TASK OBJECTIVE:
If a record holds a picture, drop the picture and repeat everything else word for word.

[SOURCE DATA — start]

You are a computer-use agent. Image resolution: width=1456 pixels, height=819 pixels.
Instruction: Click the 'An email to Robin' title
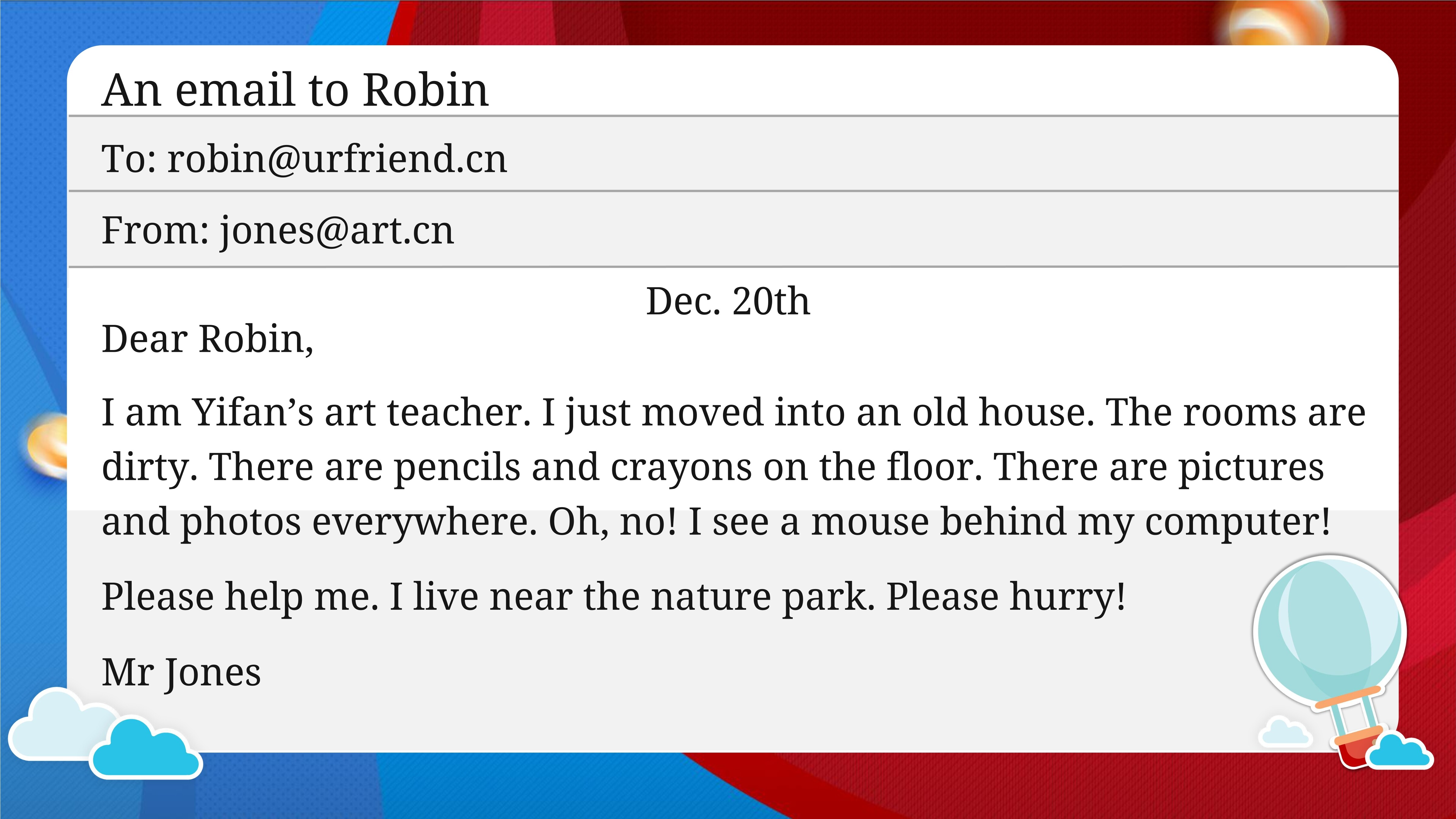(295, 90)
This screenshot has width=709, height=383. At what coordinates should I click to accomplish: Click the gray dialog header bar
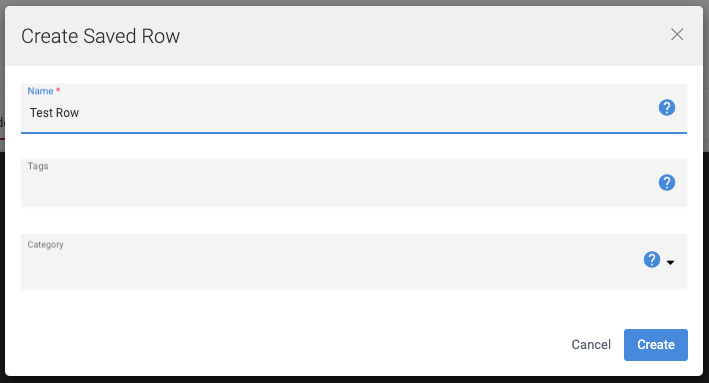coord(354,36)
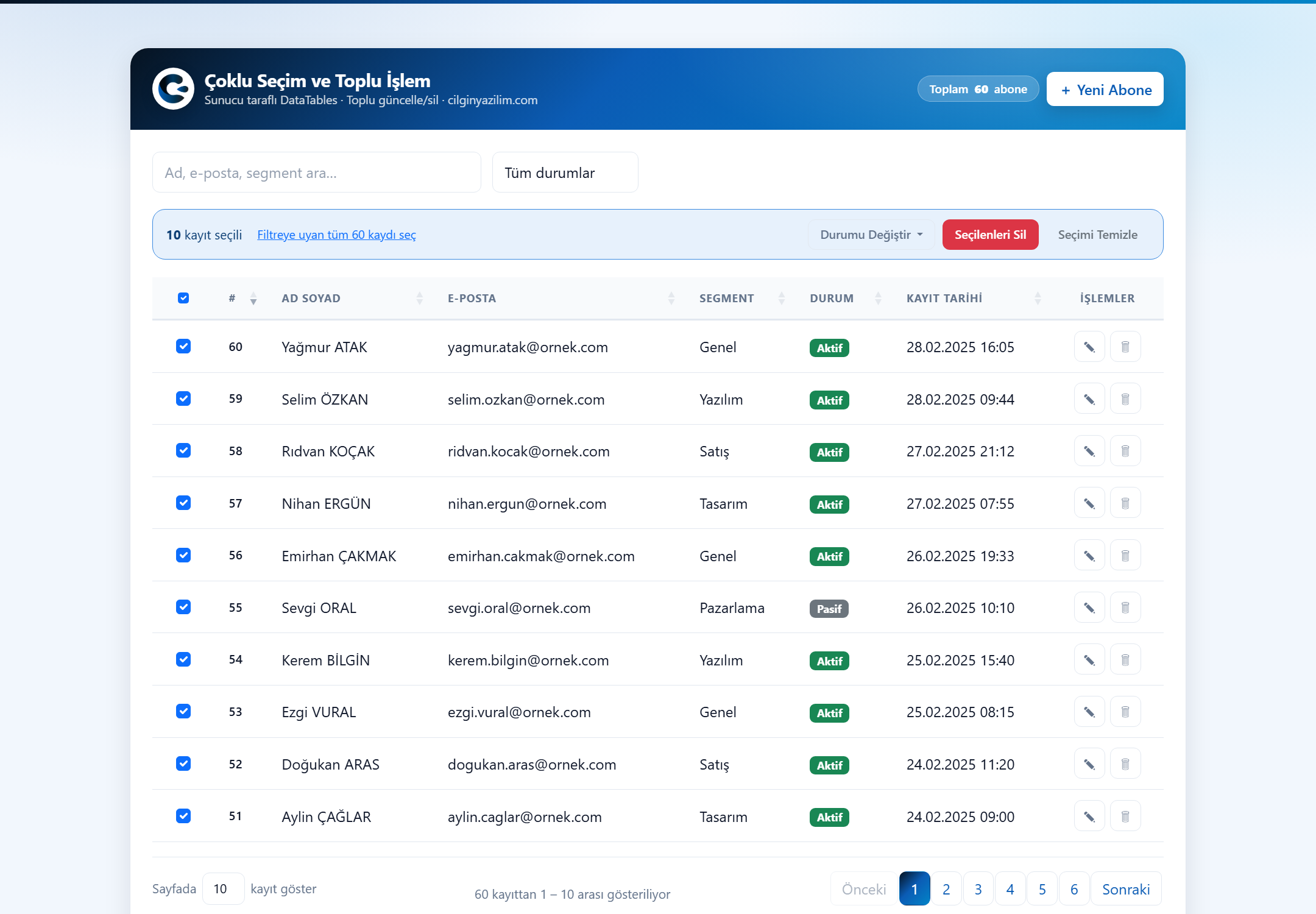Click the 'Filtreye uyan tüm 60 kaydı seç' link
This screenshot has width=1316, height=914.
[x=336, y=235]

[SOURCE DATA — finish]

OUTPUT:
You are a computer-use agent. Image resolution: width=1456 pixels, height=819 pixels.
Instruction: Click the 'An email to Robin' title
(295, 90)
This screenshot has width=709, height=383. At what coordinates should I click to accomplish: Click the gray dialog header bar
coord(354,36)
Click the 'Filtreye uyan tüm 60 kaydı seç' link
This screenshot has width=1316, height=914.
[x=336, y=235]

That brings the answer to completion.